Passage provided:
= Virdimura =

Sicilian Jewish doctor

Virdimura was a Sicilian Jewish doctor, the first woman officially certified to practice medicine in Sicily.

== Biography ==
Though few biographical details of Virdimura are known, she was a Jewish woman living in Catania, Sicily, in the 14th century.

She was trained in the practice of Jewish medicine, perhaps by her husband, Pasquale de Medico of Catania, who was also thought to be a physician. It is not known if Pasquale was Jewish or not.

She obtained a royal license to practice medicine across the island of Sicily on November 7, 1376, with the approval of the doctors of King Frederick's royal court. Virdimura was asked to complete exams for the certification. Her patients also testified on her behalf, and the licensing documentation notes that the examiners took into consideration the "praise universally given her."

With this, she became the first woman physician with this designation on the island. She subsequently traveled throughout Sicily treating patients.

Virdimura particularly focused on treating poor and disabled patients, charging them less for her services than her male contemporaries. This also likely meant that she treated both female and male patients, and both Jews and gentiles.

== Legacy ==
The International Virdimura Award, which recognizes doctors with a humanitarian mission, is named for her.

A square in Catania, in the San Giovanni Galermo district, was also named in her honor in 2020.

In 2024, a biography of the doctor, titled Virdimura, was published by the Syracusean writer Lo Iacono Simona.

Dataset content:
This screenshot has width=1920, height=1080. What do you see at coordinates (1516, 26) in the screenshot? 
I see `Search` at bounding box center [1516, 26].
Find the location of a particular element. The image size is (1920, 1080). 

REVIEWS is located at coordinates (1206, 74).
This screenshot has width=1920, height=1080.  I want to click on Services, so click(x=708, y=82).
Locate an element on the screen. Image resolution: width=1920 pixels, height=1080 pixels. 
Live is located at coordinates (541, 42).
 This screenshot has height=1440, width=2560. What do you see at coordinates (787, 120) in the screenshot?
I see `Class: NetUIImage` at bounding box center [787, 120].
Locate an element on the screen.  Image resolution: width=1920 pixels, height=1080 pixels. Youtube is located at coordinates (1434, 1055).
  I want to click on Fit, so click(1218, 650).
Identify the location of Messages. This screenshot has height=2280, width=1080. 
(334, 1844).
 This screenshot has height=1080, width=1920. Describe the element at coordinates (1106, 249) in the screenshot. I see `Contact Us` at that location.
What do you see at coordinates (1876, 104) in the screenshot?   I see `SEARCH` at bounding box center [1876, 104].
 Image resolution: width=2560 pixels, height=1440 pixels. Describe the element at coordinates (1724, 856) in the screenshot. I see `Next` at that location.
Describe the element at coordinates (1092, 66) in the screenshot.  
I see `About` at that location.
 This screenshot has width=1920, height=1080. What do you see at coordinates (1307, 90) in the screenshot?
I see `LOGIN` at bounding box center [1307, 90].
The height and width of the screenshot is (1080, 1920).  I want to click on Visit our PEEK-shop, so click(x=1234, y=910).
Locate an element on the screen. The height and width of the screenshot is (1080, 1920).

Work task 1: Using the text on Virdimura, decide whether each statement agrees with it: (a) Virdimura received her royal license in 1376; (b) her husband is known to have been Jewish; (c) she charged poor and disabled patients more than male physicians did. For each, answer yes or no and quote the deciding words.
Work task 2: List every person other than Virdimura who is named in the text on Virdimura.

Task answer 1:
(a) Yes: "She obtained a royal license to practice medicine across the island of Sicily on November 7, 1376"
(b) No: "It is not known if Pasquale was Jewish or not."
(c) No: "charging them less for her services than her male contemporaries"

Task answer 2: Pasquale de Medico, King Frederick, Lo Iacono Simona